The Nigerian Content Development Monitoring Board (NCDMB), which champions the Nigerian Oil and Gas Industry Content Development Act, introduced in 2010, is already raising fears that the content level in the industry may peak unless urgent and collaborative efforts are taken.
Speaking in Yenegoa, Bayelsa State at the 12th Practical Nigerian Content (PCN) Forum, Executive Secretary of NCDMB, Simbi Wabote, said compliance with remittances to the board remains challenging. He said urgent measures are needed to ensure that the content level does not stagnate.
Coming at a time when international oil companies are moving rapidly out of the country with over $21 billion divestments in the recent year, the local content initiative is praised as one of the most strategic initiatives that enable Nigerians to lead the oil and gas sector instead of importing skills and wasting hard earned foreign exchange.
Wabote said this is now facing onslaught from operators.

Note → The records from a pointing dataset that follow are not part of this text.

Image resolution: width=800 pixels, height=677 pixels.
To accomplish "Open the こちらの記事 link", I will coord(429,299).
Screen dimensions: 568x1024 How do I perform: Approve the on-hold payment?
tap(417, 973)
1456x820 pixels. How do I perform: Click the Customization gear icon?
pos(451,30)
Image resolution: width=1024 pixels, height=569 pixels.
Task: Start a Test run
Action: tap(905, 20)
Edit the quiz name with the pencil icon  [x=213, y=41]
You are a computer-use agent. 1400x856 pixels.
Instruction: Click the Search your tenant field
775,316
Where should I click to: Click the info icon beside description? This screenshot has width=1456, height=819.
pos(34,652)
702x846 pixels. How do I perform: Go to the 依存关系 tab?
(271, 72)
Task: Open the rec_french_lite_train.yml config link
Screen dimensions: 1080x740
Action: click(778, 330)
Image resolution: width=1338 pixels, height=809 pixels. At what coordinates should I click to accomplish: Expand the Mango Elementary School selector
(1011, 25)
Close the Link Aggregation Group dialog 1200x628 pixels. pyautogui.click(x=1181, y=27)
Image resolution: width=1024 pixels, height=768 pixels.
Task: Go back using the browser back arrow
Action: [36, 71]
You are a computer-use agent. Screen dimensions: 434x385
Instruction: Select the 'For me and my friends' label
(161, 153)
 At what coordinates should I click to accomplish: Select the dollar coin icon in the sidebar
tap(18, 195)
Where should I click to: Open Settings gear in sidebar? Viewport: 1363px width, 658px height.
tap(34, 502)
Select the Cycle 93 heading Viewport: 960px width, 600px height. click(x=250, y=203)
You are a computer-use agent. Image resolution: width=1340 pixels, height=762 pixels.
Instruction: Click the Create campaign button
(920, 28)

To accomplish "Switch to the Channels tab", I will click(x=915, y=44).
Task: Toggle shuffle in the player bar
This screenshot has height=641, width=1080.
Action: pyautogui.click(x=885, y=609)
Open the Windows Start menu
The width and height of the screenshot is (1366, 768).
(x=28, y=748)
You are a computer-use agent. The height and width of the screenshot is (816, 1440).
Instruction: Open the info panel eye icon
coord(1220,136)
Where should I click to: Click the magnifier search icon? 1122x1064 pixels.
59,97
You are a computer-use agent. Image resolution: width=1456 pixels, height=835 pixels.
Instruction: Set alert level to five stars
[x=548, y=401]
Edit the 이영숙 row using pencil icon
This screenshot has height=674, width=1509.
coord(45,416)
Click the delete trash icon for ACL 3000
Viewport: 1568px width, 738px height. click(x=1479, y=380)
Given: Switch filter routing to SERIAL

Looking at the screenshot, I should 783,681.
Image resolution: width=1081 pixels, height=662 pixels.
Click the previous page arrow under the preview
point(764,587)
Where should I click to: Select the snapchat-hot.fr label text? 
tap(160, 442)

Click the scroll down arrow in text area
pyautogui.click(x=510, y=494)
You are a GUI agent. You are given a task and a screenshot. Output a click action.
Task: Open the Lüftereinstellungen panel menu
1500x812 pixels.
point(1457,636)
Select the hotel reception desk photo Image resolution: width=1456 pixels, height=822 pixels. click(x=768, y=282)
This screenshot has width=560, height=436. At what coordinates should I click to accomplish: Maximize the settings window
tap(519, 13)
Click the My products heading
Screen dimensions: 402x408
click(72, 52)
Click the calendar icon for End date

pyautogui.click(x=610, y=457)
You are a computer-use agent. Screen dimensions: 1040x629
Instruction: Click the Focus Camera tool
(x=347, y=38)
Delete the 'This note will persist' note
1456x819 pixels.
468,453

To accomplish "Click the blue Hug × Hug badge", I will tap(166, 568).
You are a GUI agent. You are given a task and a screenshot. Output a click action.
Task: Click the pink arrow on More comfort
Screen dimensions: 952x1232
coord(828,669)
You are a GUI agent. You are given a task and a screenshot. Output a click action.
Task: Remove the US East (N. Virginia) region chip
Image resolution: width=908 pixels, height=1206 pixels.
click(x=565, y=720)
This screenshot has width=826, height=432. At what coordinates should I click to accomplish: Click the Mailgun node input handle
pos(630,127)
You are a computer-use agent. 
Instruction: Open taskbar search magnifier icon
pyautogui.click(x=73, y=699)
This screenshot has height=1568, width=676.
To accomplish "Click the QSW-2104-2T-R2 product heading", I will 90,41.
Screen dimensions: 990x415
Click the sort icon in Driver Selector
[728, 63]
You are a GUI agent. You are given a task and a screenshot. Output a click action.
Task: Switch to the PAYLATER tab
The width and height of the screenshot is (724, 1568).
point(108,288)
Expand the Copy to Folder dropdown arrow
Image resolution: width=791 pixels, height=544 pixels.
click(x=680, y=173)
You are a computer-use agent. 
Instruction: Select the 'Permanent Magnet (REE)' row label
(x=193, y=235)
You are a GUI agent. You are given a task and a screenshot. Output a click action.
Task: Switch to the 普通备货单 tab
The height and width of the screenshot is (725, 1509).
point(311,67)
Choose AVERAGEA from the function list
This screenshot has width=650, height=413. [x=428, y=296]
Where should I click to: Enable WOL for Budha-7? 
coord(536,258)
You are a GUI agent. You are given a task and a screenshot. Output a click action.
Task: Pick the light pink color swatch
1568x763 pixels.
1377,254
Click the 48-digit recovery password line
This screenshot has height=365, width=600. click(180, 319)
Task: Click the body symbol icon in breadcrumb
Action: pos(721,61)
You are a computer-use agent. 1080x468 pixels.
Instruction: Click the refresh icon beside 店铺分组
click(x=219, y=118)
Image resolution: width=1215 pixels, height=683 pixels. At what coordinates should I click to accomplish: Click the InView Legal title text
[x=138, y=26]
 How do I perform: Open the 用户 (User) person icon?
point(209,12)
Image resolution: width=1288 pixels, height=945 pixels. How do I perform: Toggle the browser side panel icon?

Recall that Nigeria’s yearly capital expenditure in the upstream arm of the oil sector dropped by over 70 per cent from $27 billion in 2014 to less than $6 billion in 2022, a development which has further worsened yearly budget implementation and drastically increased borrowing rate amid rising inflation and foreign exchange crisis.
Wabote, whose tenure is running out as Executive Secretary of the board, said: “While the 54 per cent Nigerian content level achieved in 2023 is commendable, it calls for industry stakeholders to reflect if this is a sign of stagnation or the reflection points leading to decline in Nigerian content level in the oil and gas industry.
“Where I sit, I see some disturbing signs pointing in that direction. I believe we can counter this emerging dynamic as this is not the first time we are faced with such an onslaught on local content practice.”
“I believe all the stakeholders in the industry will play their part to prevent us from going back to the dark days of implementing Nigerian content as a token of consolation. The nexus between high Nigeria content levels and the related peace in the industry must not be lost.”